Alcohol Party Grants at Harvard Continue October 22, 2007
News Summary
The Harvard Undergraduate Council continues to make grants of $100 or more that can be spent on alcohol at student parties despite a dean's order to stop funding alcohol purchases on in-dorm events, Bloomberg News reported Oct. 15.
The grant program began in 2003 as part of an initiative to improve student social activities that also included the opening of an on-campus pub.

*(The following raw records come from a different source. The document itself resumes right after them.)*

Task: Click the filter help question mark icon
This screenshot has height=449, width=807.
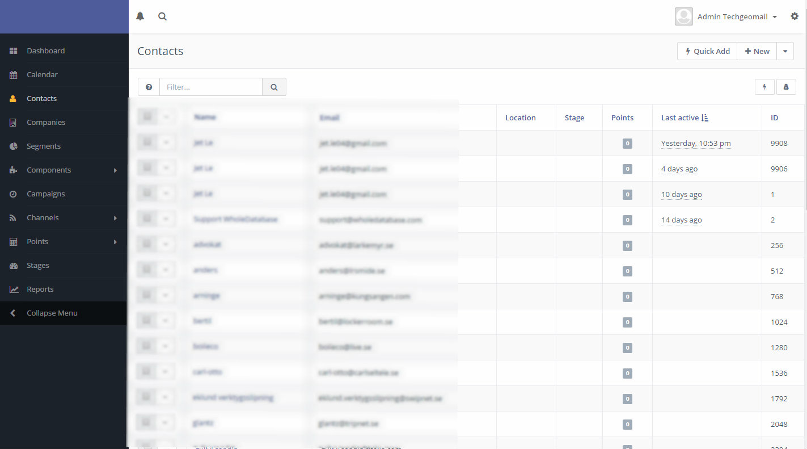Action: 149,87
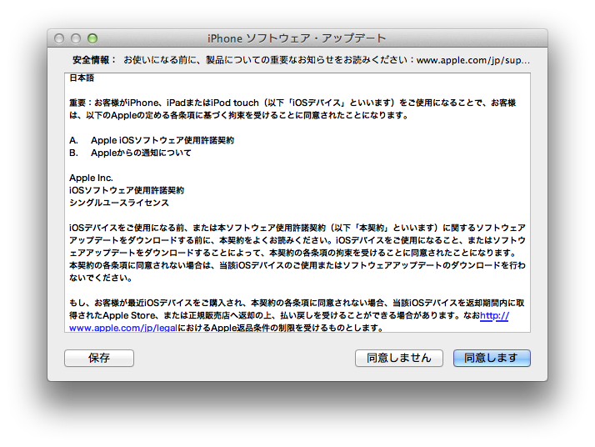Select item B. Appleからの通知について
Image resolution: width=595 pixels, height=447 pixels.
point(130,153)
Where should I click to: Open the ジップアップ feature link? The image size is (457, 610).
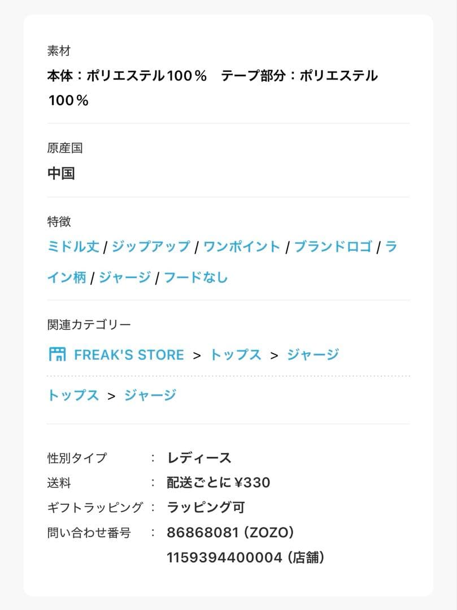coord(151,246)
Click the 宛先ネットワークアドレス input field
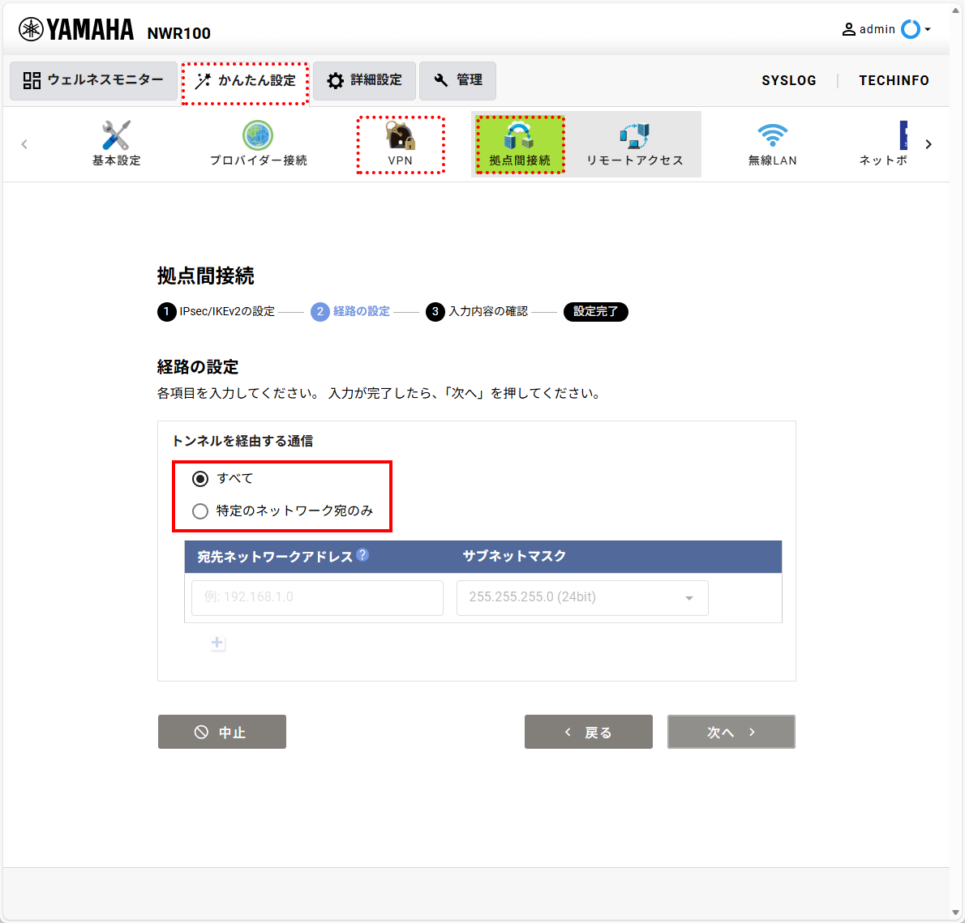Image resolution: width=965 pixels, height=923 pixels. coord(318,598)
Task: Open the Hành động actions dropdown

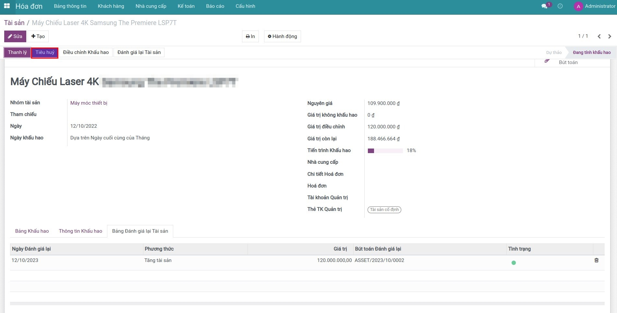Action: coord(282,36)
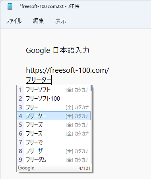151x179 pixels.
Task: Select candidate 2 フリーソフト100
Action: 54,99
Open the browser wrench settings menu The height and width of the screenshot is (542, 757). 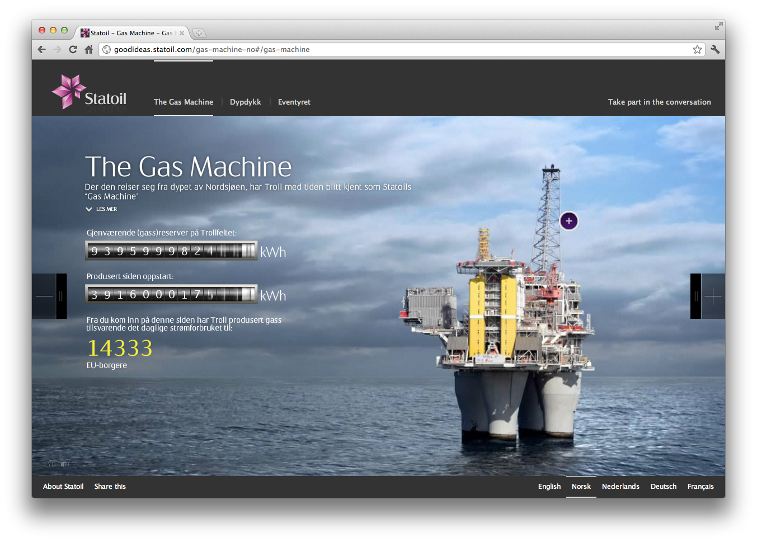pos(715,49)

But new Harvard interim dean David Pilbeam recently announced a cutoff in funding for parties.
"It is quite apparent that the UC Party Grant program, in practice, has funded parties where the focus is on drinking," Pilbeam said in a letter to council leaders. "The UC Party Grant program is at odds with the message that students, parents, faculty and administrative leaders of this community should be sending about responsible and safe alcohol use."
"The fact that the school was actually paying for unsupervised drinking is simply stupid and shouldn't have been happening in the first place," said David Rosenbloom, director of Join Together and the chief investigator of the federally funded Youth Alcohol Prevention Center at Boston University's School of Public Health. "Kids have far too easy access to alcohol as it is, and they didn't need their university's help to get it."

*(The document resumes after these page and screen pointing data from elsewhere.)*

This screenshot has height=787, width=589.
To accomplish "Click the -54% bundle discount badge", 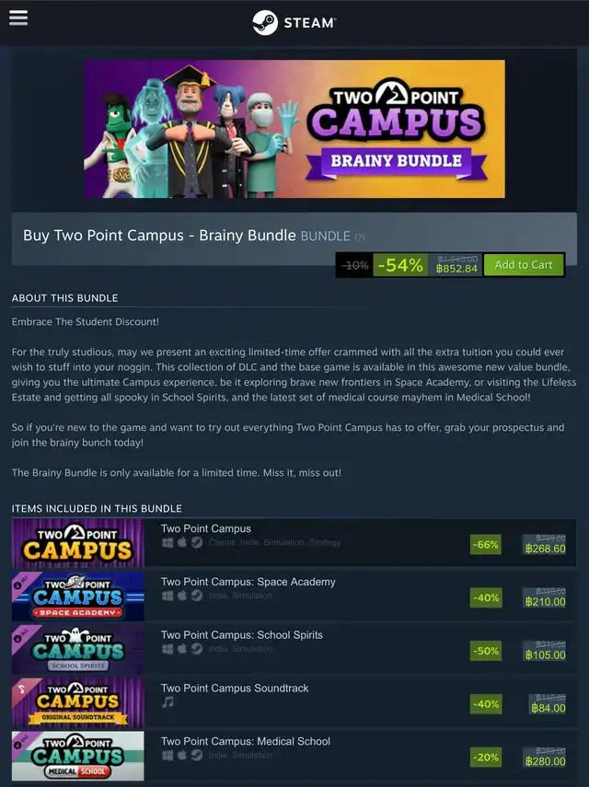I will click(x=400, y=264).
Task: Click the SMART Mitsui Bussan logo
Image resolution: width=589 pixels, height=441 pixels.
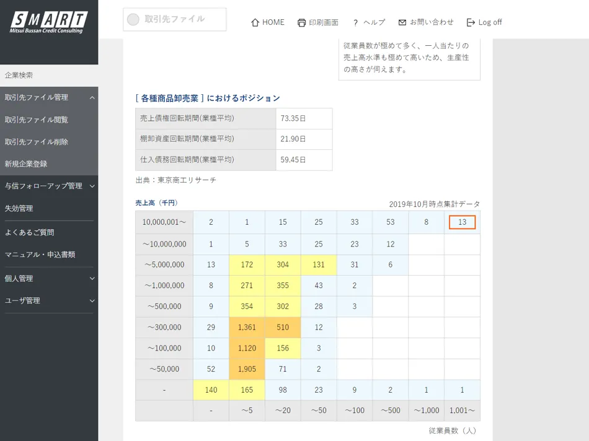Action: pos(48,22)
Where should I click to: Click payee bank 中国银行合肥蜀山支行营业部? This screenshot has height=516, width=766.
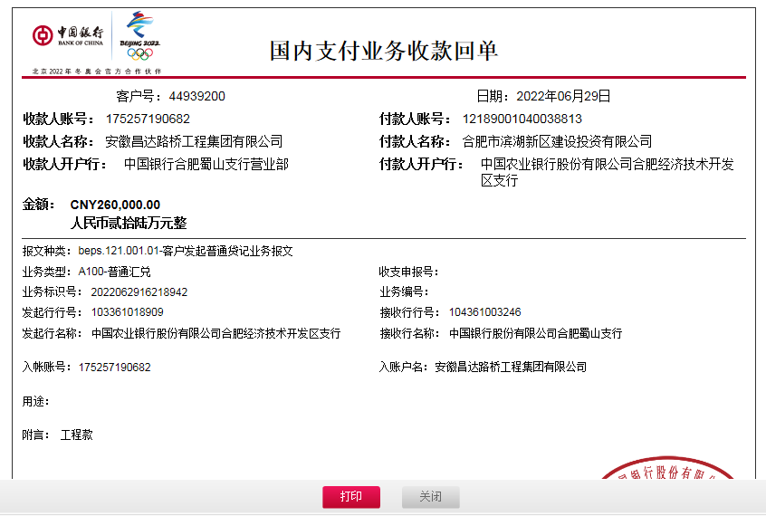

But Harvard Undergraduate Council president Ryan Petersen said the panel would continue to make the grants. "That money is our money," Petersen said. "The allocation of funds is completely the decision of the Undergraduate Council."

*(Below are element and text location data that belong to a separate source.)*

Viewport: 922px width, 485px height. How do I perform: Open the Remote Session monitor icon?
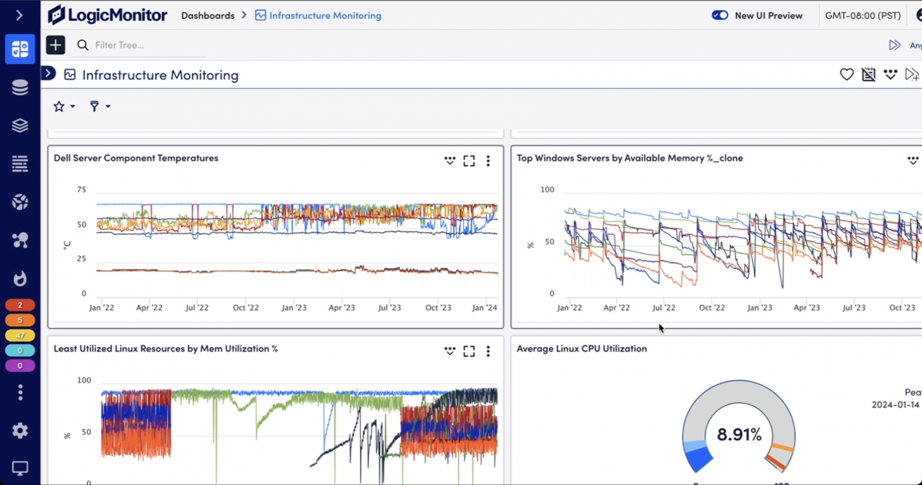(20, 468)
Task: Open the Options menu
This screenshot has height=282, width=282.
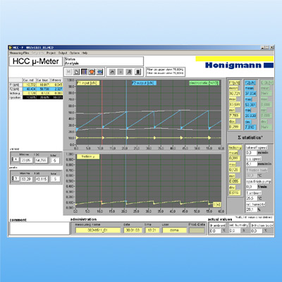Action: (75, 53)
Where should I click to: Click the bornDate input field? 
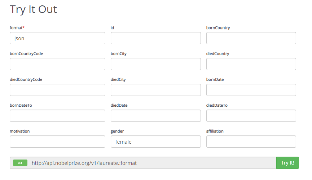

The indictment of a pair of officials at Rider University in New Jersey stemming from a student's alcohol-related death has prompted greater concern about sanctioned drinking on college campuses. Rosenbloom said that more schools are moving toward a "total hands-off view toward student drinking."
The Party Grants are funded by a $75 optional activity fee charged to Harvard students; between $30,000 and $51,000 in grants for parties are awarded annually.